According to ministry data, 14,000 applicants are in the queue to adopt but only 1,800 children are available.

The yawning gap is because several states have failed to set up child welfare committees (CWCs), whose nod is a must before a child is cleared for adoption.

A CWC has the same powers as a judicial magistrate first class. A child can be brought before the committee (or a member of the committee) by police, a public servant or a social worker. It ensures that the child is not stolen or forcibly being given up.

“….in many of the districts, either the CWC is not in place or the quorum of minimum number of three members is not complete,” says the letter, a copy of which is with Hindustan Times.

The Centre in 2015 came out with an exhaustive framework for adoptions to plug holes in the system as few people were going through the government to adopt.

The whole process has gone online and all orphanages have to register with Central Adoption Resource Authority (Cara), the country’s nodal body for adoptions.
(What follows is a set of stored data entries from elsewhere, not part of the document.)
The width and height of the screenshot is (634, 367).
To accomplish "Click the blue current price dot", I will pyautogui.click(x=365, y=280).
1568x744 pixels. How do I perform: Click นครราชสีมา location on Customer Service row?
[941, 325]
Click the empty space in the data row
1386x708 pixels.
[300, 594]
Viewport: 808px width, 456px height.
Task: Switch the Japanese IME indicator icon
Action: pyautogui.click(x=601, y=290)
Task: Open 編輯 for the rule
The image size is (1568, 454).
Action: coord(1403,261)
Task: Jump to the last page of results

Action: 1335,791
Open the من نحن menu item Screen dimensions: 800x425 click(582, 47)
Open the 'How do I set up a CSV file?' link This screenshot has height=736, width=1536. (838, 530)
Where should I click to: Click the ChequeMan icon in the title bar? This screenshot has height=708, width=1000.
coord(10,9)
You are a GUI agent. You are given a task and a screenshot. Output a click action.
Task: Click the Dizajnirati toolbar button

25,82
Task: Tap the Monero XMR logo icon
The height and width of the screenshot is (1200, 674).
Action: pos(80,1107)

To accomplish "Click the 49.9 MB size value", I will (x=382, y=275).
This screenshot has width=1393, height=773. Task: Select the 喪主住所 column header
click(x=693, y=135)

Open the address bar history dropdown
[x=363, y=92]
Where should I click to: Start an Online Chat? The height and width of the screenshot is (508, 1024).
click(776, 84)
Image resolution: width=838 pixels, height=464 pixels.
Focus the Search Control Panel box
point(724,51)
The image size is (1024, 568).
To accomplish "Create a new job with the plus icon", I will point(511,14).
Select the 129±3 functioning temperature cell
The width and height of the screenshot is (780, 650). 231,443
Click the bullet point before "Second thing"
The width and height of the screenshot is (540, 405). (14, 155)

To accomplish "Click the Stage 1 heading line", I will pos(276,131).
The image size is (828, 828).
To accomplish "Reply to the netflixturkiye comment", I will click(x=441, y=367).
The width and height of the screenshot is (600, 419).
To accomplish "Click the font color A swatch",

But many orphanages fail to register children, preferring to operate on the sly and make money.

The minister had earlier this year written to health minister JP Nadda, seeking action against “unscrupulous” nursing homes, hospitals and their agents who failed to register children born to unwed mothers or parents not desiring a child, under the legal system of adoption.

These children, Gandhi said, were more often than not put into the illegal system of adoption.

The minister also expressed concern over legal delays, saying a large number of adoption cases were pending beyond the stipulated period of two months in family and district courts.

“I would request that review of the same must be taken by the state governments on monthly basis,” the minister said, suggesting that the help of juvenile justice committees of high courts be taken to dispose of the cases in time.

Courts are the final stop in the process, as they legalise the adoption. With courts’ saddled with a huge backlog, adoptions are not a priority and sometime legalising an adoption can take up to four years.

The minister has asked the state governments to ensure cribs were put outside nursing homes and orphanages for “safe abandonment” of children.